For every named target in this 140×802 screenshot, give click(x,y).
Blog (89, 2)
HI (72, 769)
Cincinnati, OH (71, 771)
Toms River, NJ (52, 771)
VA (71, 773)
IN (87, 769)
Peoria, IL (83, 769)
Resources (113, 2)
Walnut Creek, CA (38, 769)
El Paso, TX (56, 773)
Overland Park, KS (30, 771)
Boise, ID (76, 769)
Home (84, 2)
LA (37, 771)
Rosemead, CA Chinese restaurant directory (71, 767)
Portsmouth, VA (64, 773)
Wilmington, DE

_WORK INSTRUCTIONS_. Gather each line of the entries above that contains the word "Chinese" and copy it out in full.

_RIGHT ANSWER_.
Rosemead, CA Chinese restaurant directory (71, 767)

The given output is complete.